为了研究不同HBV病毒株生活史早期感染阶段的特征和评价它们对靶向该阶段的药物敏感性，需要制备不同基因序列的病毒颗粒来进行体外感染细胞实验。目前能用来进行体外细胞感染实验的病毒颗粒几乎全部来源于两个稳定表达HBV的细胞系HepG2.2.15和HepAD38，但是这两个细胞系只能提供单一的D型HBV病毒颗粒（在我国主要流行的是B型和C型）。只有瞬时转染的方法才可以很方便的产生各种不同基因组序列的病毒颗粒，只需将含不同HBV病毒株基因组的表达载体转染到肝癌细胞系中即可，但是该方法产生的病毒颗粒滴度较低，无法有效的感染细胞。该难题严重影响了我们对HBV生活史早期感染阶段的研究，以及开发和评价靶向HBV早期感染阶段的药物。

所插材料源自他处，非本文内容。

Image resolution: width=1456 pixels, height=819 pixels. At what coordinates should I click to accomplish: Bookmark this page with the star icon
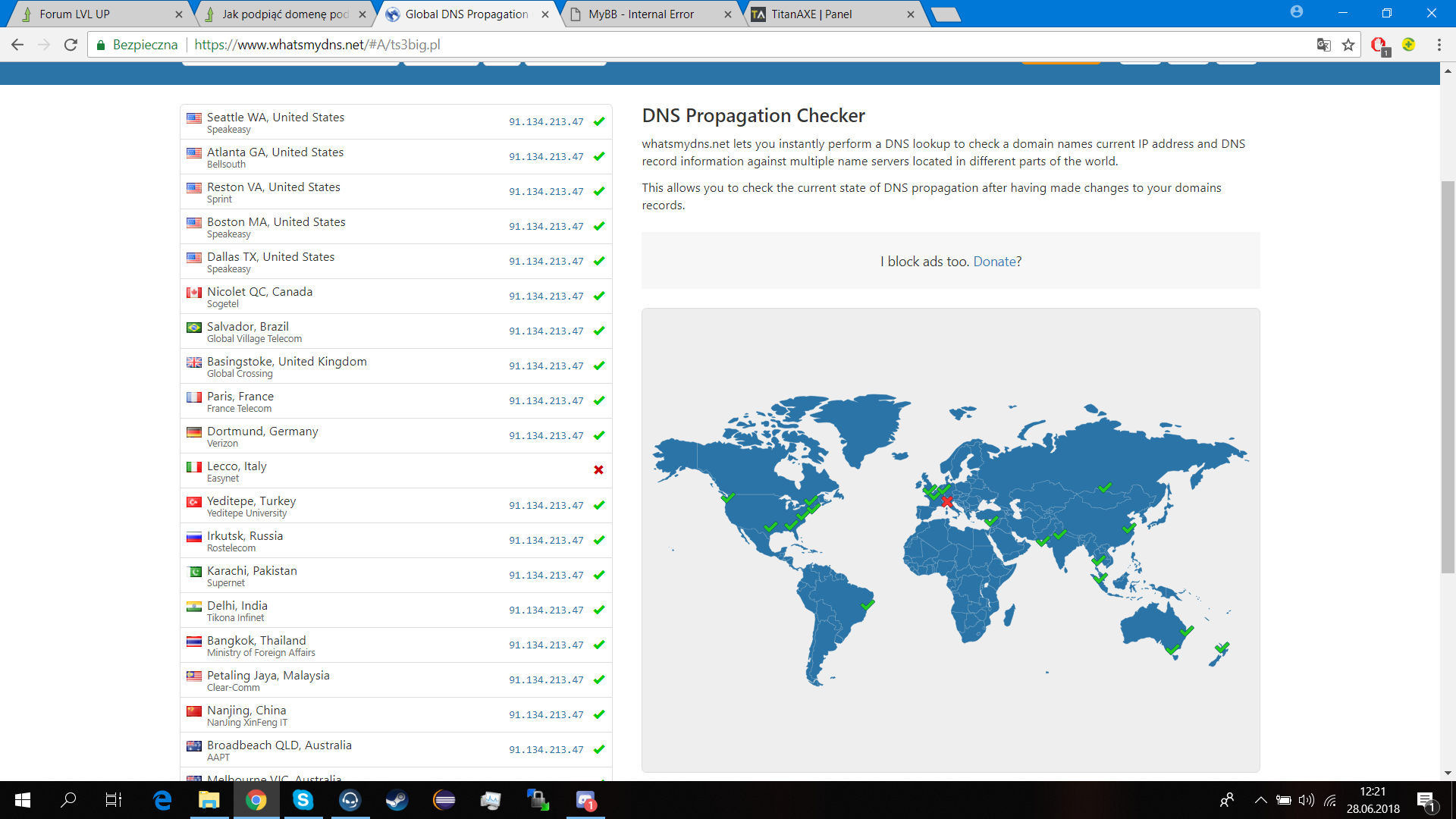coord(1348,45)
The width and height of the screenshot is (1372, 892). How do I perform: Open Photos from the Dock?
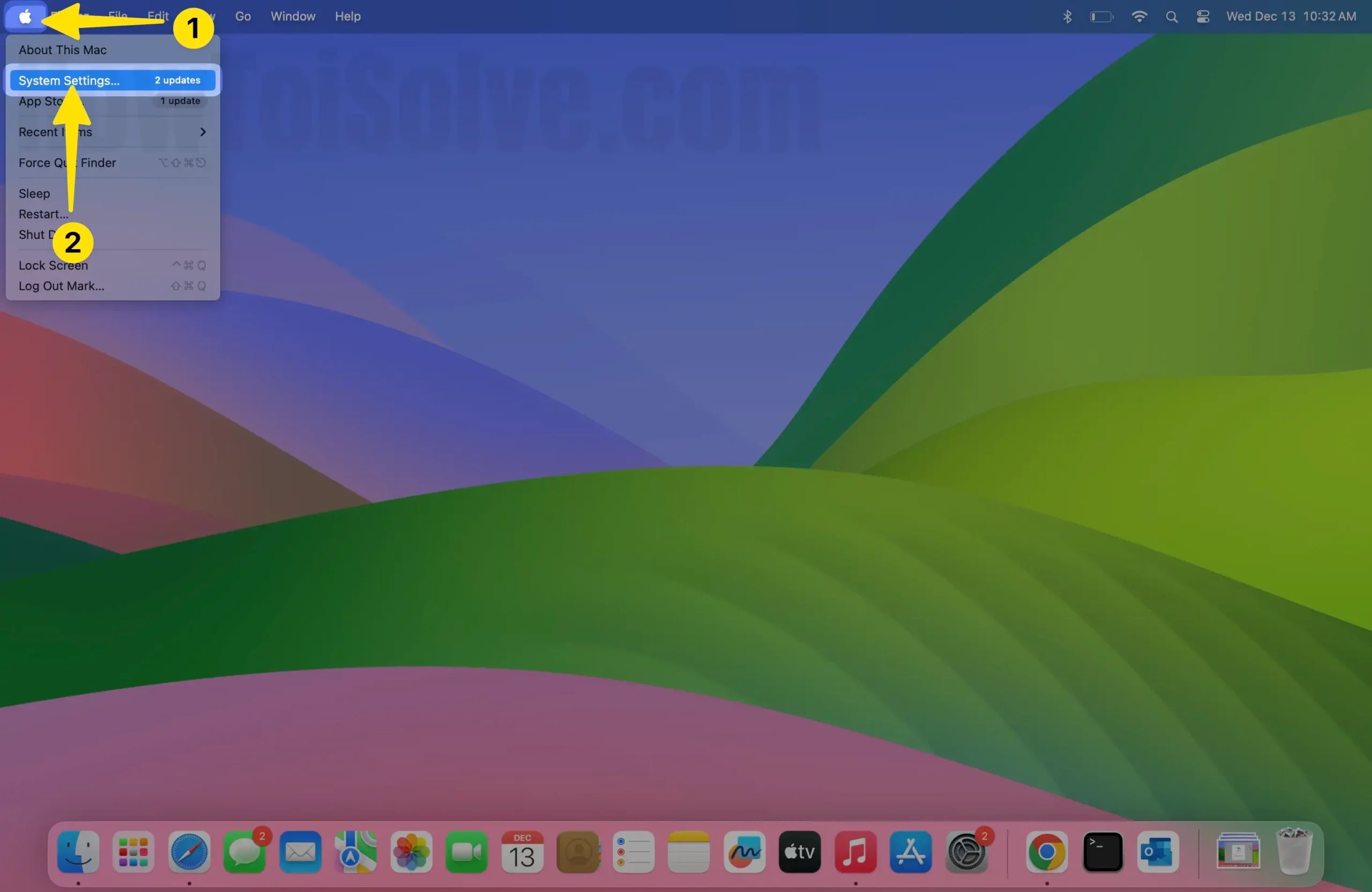(x=411, y=853)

要解决体外细胞感染实验中HBV病毒颗粒来源难题，就需要优化现有的HBV表达载体，提高病毒表达水平，从而增加释放的病毒颗粒滴度。目前最常用的HBV表达载体是包含1.3倍HBV基因组的质粒，该载体使用HBV自身的增强子和启动子来启动病毒各个基因的转录，同时使用自身的多聚腺苷酸信号位点来终止转录。使用含1.3倍HBV基因组的质粒来表达HBV病毒，其病毒产量很难满足体外感染实验的需要。因此，需要对载体做进一步的改进。

发明内容

本发明的第一目的是提供一种高病毒产量乙型肝炎病毒表达载体，克服现有的乙型肝炎病毒表达载体病毒产量低，不能满足体外细胞感染实验需要的问题。

本发明的第二目的是提供上述高病毒产量乙型肝炎病毒表达载体的构建方法。

本发明的第三目的是提供上述高病毒产量乙型肝炎病毒表达载体的应用。

本发明通过以下技术方案来实现：

一、一种高病毒产量乙型肝炎病毒表达载体，该载体使用外源CMV启动子来启动乙型肝炎病毒pgRNA的转录，使用外源牛生长激素多腺苷酸化信号终止转录。